Andrée Grau, Professor of the Anthropology of Dance at the University of Roehampton, was the lead interviewee on The Why Factor, a BBC World Service series that explores why people do what they do.
Posted: 8 April 2014
Andrée Grau, Professor of the Anthropology of Dance at the University of Roehampton
The programme [21 March] asked why people have the desire to dance and what they communicate while dancing. For Professor Grau, the key imperative to dance was transformation. ‘Dancing transforms human experience’, she said, ‘and creates a special kind of relationship between people’.
As an example, Professor Grau spoke about her anthropological research on the Aboriginal Tiwi people of Northern Australia, where, through dance, traditional roles attributed to males and females are inverted. Grau comments, ‘Through dance, men become women and women become men. Men dance about being pregnant and giving birth while women find the spirit of children because they have become fathers for the person for whom they dance’.

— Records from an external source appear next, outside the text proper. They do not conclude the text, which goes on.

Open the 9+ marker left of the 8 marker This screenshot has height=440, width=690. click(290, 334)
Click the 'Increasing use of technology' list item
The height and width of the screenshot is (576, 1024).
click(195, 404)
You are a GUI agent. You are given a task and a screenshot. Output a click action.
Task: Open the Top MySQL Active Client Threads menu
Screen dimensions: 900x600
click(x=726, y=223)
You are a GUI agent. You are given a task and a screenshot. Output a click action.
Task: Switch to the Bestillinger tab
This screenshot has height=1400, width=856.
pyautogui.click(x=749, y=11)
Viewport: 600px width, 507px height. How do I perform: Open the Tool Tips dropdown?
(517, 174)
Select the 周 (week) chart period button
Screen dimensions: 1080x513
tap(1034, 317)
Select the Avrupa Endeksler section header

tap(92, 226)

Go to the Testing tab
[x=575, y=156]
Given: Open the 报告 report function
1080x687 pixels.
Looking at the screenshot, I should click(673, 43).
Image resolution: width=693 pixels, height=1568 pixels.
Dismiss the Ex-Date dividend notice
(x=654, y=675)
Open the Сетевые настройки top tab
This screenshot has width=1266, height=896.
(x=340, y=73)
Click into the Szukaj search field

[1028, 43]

Professor Grau explained that through dancing, people can experience social relationships and personalities that they cannot experience in everyday life. A quiet, unassuming Londoner ‘can suddenly become this salsa queen on the dance floor’.
The programme looked at both dancing on stage and in social settings. Professor Grau said, ‘In barn dances, provided you had a go and went on the dance floor, by the end of the evening you would have touched everyone because you keep changing partners. I do think it’s quite important – we do need that sense of touch.’
Also interviewed on the programme was David Toole, a disabled dancer with Stopgap Dance Company, Professor Dee Reynolds of the Watching Dance: Kinesthetic Empathy project, and Kathak dancer Nikita Thakrar of the Dancing Nikita Company.